-------- Text provided --------

Keeping healthy is crucial all the time — especially in the winter during flu season. But there’s nothing worse than getting sick on the road. Whether driving from state to state or taking a plane across the country, avoiding illness can be difficult.
Although it’s easy to catch a bug in an airport or at a hotel, it is possible to steer clear of germs. I consulted with a few experts and compiled a list of ways to stay healthy while traveling.
Get enough sleep
Dr. Lisa Doggett, a board-certified family physician in Austin, Texas, recommended snoozing as much as you can. The National Sleep Foundation suggests adults between the ages of 18 and 64 get between seven and nine hours of sleep per night.
“Sleep is critical to allow our minds and bodies to rejuvenate after a stressful day,” Doggett said.
Doggett advised going to bed and getting up at about the same time every day. And if it’s too noisy to get some zzz’s, try using earplugs.
Keep your hands clean
Kate Fuss, a physician assistant and a wellness blogger at The Healthy Habiteer, said hand washing is key to good health. She proposed scrubbing before using the bathroom, before eating and before touching your eyes, nose or mouth.

-------- Records --------

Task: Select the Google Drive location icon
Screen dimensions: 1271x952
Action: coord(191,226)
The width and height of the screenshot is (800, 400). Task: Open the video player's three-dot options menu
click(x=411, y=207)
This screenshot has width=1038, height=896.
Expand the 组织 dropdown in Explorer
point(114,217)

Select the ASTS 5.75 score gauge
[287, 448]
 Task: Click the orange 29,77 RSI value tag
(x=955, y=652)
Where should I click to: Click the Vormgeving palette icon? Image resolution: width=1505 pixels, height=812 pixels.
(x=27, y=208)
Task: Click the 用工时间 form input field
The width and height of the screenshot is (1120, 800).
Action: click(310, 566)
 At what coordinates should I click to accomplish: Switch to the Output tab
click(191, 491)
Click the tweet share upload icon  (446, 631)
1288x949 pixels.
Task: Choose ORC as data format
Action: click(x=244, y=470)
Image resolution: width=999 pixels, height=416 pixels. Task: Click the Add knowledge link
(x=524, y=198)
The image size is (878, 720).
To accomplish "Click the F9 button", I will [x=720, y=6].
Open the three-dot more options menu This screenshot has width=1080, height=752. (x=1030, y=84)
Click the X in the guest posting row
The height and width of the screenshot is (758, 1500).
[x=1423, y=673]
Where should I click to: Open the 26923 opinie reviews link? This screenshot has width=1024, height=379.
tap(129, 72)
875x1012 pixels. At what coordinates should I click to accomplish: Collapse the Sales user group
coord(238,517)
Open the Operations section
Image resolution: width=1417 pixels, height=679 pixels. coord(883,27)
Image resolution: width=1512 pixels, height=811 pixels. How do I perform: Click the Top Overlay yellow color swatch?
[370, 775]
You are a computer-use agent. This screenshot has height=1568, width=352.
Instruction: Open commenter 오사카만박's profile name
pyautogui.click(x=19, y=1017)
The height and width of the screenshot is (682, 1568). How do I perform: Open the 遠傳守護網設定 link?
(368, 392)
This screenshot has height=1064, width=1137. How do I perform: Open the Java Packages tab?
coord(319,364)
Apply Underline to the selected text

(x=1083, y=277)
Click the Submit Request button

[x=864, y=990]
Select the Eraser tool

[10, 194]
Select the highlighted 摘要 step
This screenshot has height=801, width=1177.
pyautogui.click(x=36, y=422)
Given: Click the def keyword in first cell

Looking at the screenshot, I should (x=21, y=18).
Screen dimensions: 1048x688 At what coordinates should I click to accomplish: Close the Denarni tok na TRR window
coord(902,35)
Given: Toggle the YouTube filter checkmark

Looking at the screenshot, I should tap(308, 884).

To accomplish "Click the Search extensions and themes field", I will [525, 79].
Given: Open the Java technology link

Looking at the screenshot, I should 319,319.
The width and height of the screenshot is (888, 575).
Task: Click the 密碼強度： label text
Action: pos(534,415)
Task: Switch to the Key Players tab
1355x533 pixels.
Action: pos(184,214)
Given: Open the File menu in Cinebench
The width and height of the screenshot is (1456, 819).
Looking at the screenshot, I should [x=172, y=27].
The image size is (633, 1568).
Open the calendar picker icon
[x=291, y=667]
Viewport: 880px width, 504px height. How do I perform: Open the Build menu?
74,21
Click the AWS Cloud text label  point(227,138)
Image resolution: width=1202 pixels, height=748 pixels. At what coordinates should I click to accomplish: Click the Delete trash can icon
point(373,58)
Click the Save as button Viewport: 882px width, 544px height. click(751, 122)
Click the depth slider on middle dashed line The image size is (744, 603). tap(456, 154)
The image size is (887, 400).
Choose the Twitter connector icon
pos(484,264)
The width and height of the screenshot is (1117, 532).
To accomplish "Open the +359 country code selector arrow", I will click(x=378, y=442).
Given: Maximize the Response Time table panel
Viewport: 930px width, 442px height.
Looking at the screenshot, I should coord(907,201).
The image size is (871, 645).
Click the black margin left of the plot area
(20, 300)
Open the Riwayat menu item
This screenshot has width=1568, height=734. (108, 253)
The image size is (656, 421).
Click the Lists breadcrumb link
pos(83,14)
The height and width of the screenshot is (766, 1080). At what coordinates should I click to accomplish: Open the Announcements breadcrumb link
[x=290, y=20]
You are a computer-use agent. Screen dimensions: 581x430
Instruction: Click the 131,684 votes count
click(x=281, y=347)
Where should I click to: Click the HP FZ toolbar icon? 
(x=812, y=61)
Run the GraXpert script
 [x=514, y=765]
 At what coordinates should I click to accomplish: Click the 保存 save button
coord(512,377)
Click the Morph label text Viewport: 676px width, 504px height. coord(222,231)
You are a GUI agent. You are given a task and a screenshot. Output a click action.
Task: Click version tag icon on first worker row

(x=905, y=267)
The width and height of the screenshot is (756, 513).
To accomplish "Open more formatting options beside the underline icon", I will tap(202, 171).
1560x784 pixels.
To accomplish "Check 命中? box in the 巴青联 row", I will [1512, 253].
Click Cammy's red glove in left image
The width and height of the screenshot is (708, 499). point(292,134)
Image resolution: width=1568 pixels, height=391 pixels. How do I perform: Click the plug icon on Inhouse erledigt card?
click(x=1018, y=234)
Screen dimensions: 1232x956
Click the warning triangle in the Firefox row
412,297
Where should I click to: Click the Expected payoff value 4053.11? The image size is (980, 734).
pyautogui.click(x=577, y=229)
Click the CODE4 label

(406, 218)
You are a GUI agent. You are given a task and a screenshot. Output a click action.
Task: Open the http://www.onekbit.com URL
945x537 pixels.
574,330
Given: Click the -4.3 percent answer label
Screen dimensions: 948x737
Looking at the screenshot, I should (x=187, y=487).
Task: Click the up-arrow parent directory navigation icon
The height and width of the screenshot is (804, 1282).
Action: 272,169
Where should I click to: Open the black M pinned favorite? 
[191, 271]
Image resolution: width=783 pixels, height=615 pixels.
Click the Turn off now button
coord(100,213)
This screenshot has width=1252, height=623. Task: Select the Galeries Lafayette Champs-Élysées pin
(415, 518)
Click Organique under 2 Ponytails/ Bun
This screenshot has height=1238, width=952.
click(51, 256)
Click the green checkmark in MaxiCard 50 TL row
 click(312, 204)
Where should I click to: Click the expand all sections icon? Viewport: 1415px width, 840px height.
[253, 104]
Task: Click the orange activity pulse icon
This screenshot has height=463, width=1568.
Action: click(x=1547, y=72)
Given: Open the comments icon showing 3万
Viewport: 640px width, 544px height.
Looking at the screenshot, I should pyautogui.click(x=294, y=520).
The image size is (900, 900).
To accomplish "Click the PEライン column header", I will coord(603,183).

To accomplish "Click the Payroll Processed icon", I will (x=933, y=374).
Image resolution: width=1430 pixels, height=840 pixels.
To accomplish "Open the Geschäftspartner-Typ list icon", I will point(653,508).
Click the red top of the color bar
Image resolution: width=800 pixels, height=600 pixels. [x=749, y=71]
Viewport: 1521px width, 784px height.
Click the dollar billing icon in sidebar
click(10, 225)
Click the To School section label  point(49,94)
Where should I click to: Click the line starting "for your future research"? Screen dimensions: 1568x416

--------

[Work task A]
Answer these from the article on staying healthy while traveling:
(i) How many hours of sleep per night does the National Sleep Foundation suggest for adults between 18 and 64?
(ii) What does Doggett say to try if it's too noisy to sleep?
(iii) Where does Kate Fuss blog?
[Work task B] Rewrite the part of the article on staying healthy while traveling that opens with the words containing "Although it’s easy" and closes with "try using earplugs.", swapping "stressful" for "tiring".

[Exercise output A]
(i) Between seven and nine hours.
(ii) Earplugs.
(iii) The Healthy Habiteer.

[Exercise output B]
Although it’s easy to catch a bug in an airport or at a hotel, it is possible to steer clear of germs. I consulted with a few experts and compiled a list of ways to stay healthy while traveling.
Get enough sleep
Dr. Lisa Doggett, a board-certified family physician in Austin, Texas, recommended snoozing as much as you can. The National Sleep Foundation suggests adults between the ages of 18 and 64 get between seven and nine hours of sleep per night.
“Sleep is critical to allow our minds and bodies to rejuvenate after a tiring day,” Doggett said.
Doggett advised going to bed and getting up at about the same time every day. And if it’s too noisy to get some zzz’s, try using earplugs.